Aristotle argued that there are three different forms of appeals: Logos, pathos, and ethos. This is called the rhetorical triangle. Each of the last three jurors represents one of these. The first is the prejudiced man. He requires an ethos appeal. Ethos refers to quality of character. We are more likely to be convinced by someone whom we respect and deem trustworthy. What matters most to him is the character of the boy. He assumes the boy is a violent criminal because of his upbringing. He makes a speech about how dangerous poor people are and everyone in the room turns away from him. Confused, he keeps saying “Listen to me.” At which point one of the jurors, one who agrees with him that the boy is guilty, tells the prejudiced man to “Not speak again.” The prejudiced man has to be shown that just because the boy is poor and has a violent past does not mean he committee this specific crime.
Next to go is the stock-broker who is very thoughtful and likes things to make sense. He requires logos, which are logical appeals, in order to persuade him. His biggest concern was that a woman across the street saw the crime. This testimony is hard to argue unless she is lying and there didn’t seem to be any reason for it. However, one of the other jurors remarks that the woman had marks on her nose suggesting she wore glasses and if she did wear glasses, she wouldn’t have been able to see the killer clearly. The stock-broker agrees that this is logical and changes his opinion.
The last juror is the angry father played by Lee Cobb. This character is awesome.
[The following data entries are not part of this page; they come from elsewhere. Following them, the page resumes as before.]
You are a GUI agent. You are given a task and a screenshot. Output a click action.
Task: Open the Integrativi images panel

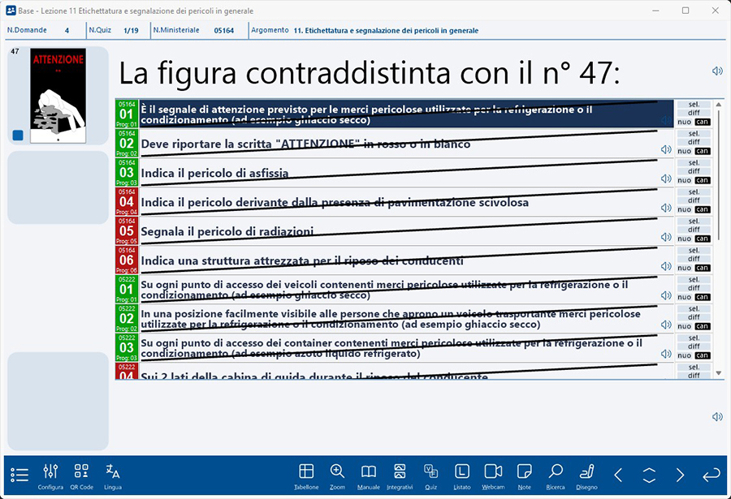tap(399, 475)
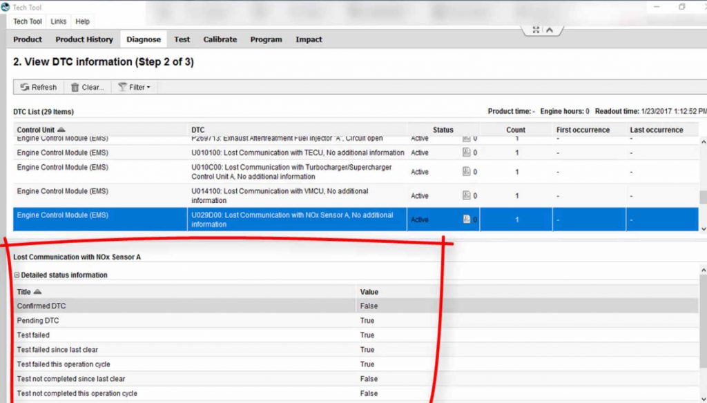Image resolution: width=707 pixels, height=403 pixels.
Task: Click the Tech Tool icon in the title bar
Action: [x=7, y=6]
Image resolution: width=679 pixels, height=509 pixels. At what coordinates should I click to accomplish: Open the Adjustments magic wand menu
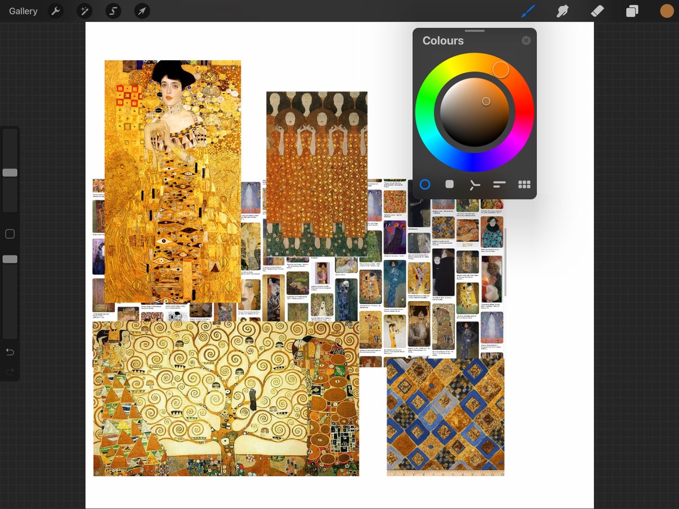click(84, 11)
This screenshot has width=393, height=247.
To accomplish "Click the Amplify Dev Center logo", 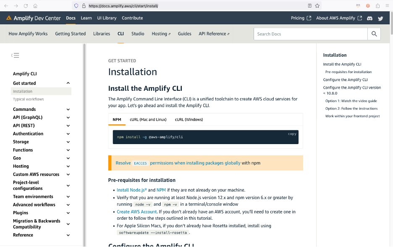I will point(33,18).
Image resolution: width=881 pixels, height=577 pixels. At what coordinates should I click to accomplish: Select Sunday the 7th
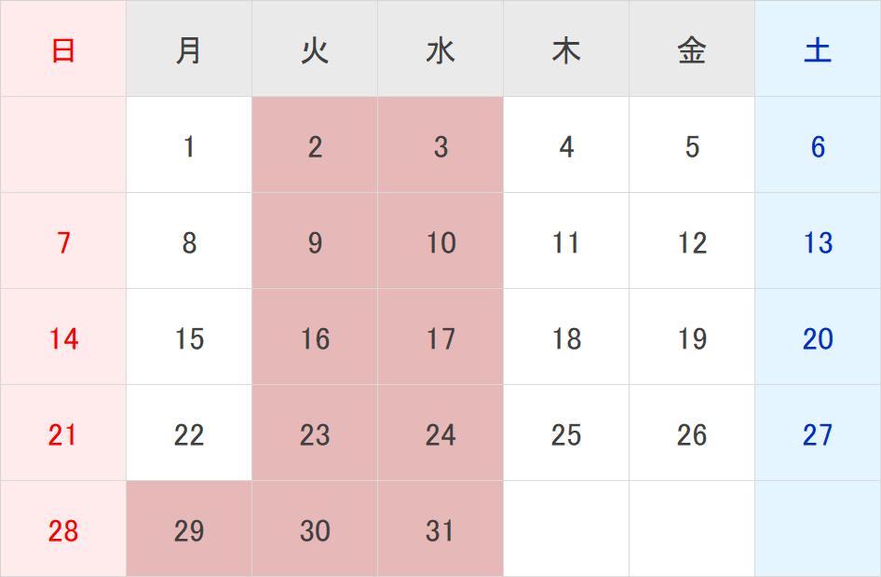(x=63, y=243)
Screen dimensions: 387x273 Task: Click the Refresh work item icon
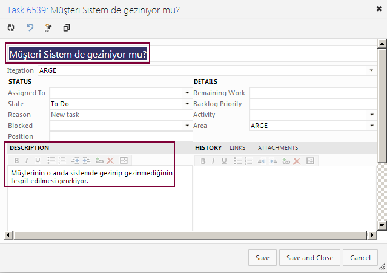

He is extremely emotional and often shouts out unintentional statements that reinforce juror #7’s arguments. It is hinted at earlier that he had a falling out with his own son and doesn’t like ungrateful children. When all of the other jurors confront him about the guilt of the boy at the end, angry father pulls out his wallet of notes and throws them on the table. Included on the pile is a picture of him with his own son who hasn’t spoken to in years. The angry father says, “There it is. That’s the whole case right there.” He then tears up the picture of him hugging his son and breaks down in tears.
This man requires pathos, or emotional appeals. He is angry at his own son. He has misplaced this anger on the boy on trial. He empathizes with the dead father and wants justice for the murdered man and also for himself. The other jurors don’t really have to say anything but they silently make this frustrated man realize why he is so angry. He finally gets his emotions in check and agrees with the other jurors as to the boy’s innocence.
Overall, 12 Angry Men is an incredible film. The story is engaging. The characters are memorable. Cinematically, it’s well crafted. The camera begins with long shots and moves closer and closer to the characters. By the conclusion, the camera is almost always showing close-ups, which reflects the intensity of the conversation and the mental debate. It is a fun, thoughtful film about persuasion, truth, and the American justice system.